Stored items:
▼

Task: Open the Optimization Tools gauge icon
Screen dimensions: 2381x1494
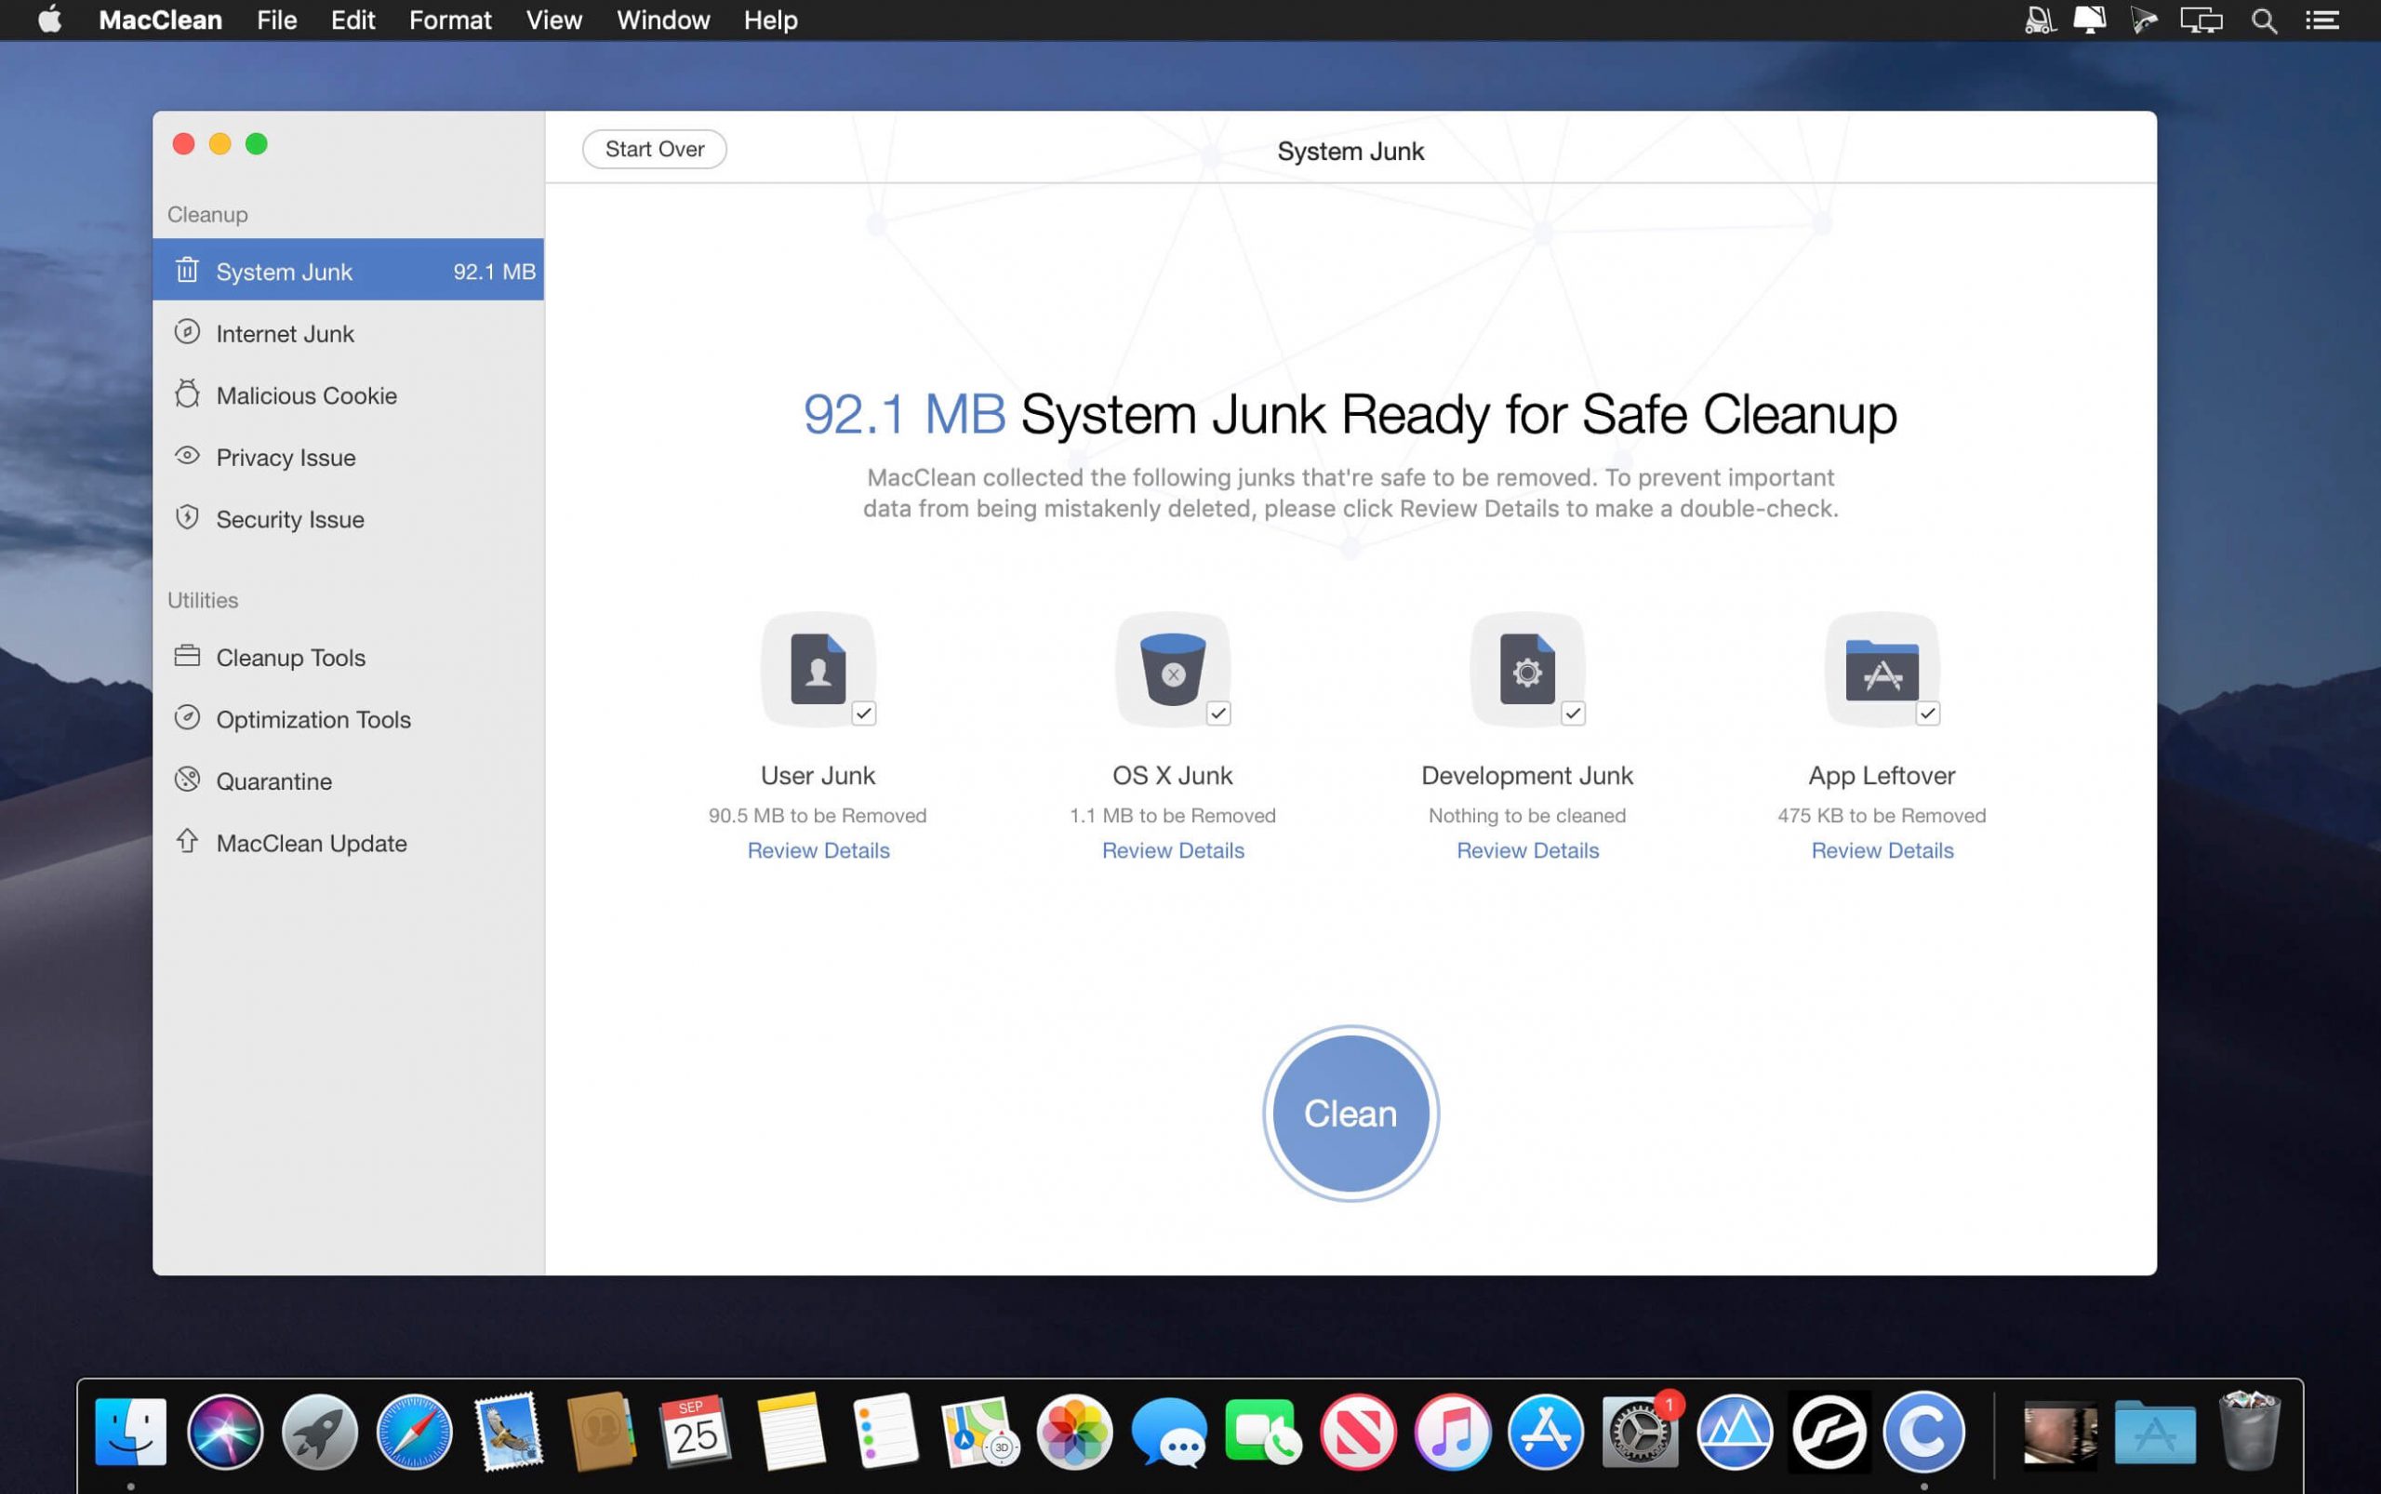Action: pyautogui.click(x=187, y=717)
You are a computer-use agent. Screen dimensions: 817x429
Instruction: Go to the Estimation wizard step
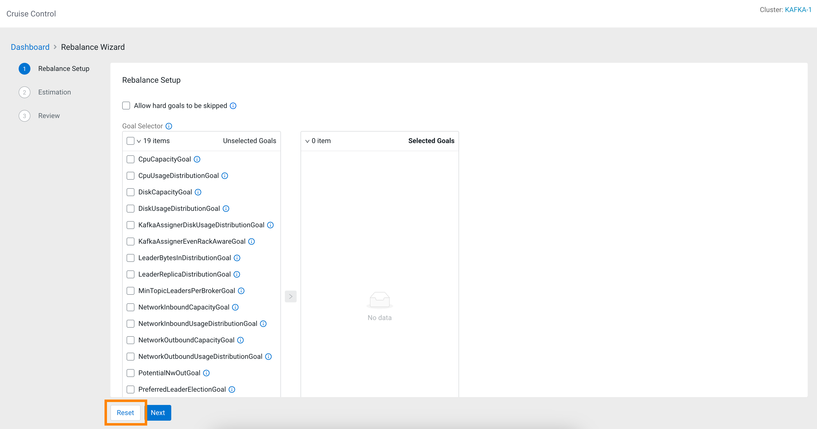click(54, 92)
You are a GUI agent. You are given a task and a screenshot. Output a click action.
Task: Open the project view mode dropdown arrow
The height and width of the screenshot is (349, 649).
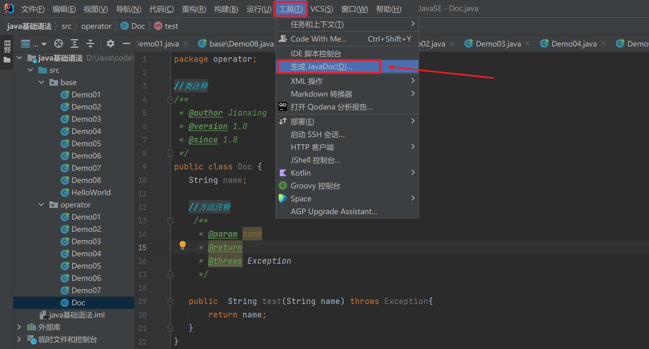coord(44,44)
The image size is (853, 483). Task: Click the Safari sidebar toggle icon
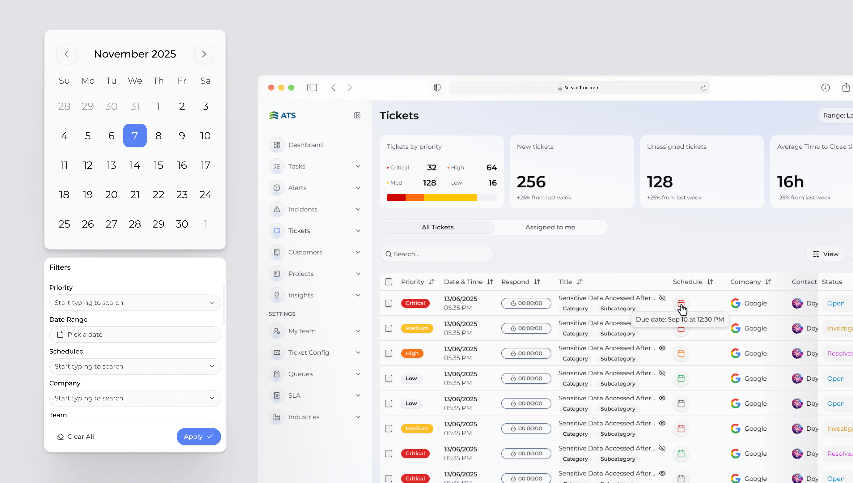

▲

*WORK TASK*. Locate the line containing "You are a computer-use" in the records above, then output it and every line after it through the last, excluding pictures.

*THE COMPLETED TASK*.
You are a computer-use agent. Screen dimensions: 817x429
Instruction: Go to the Estimation wizard step
click(54, 92)
You are a GUI agent. You are given a task and a screenshot. Output a click action.
Task: Open the project view mode dropdown arrow
The height and width of the screenshot is (349, 649).
coord(44,44)
The image size is (853, 483). Task: Click the Safari sidebar toggle icon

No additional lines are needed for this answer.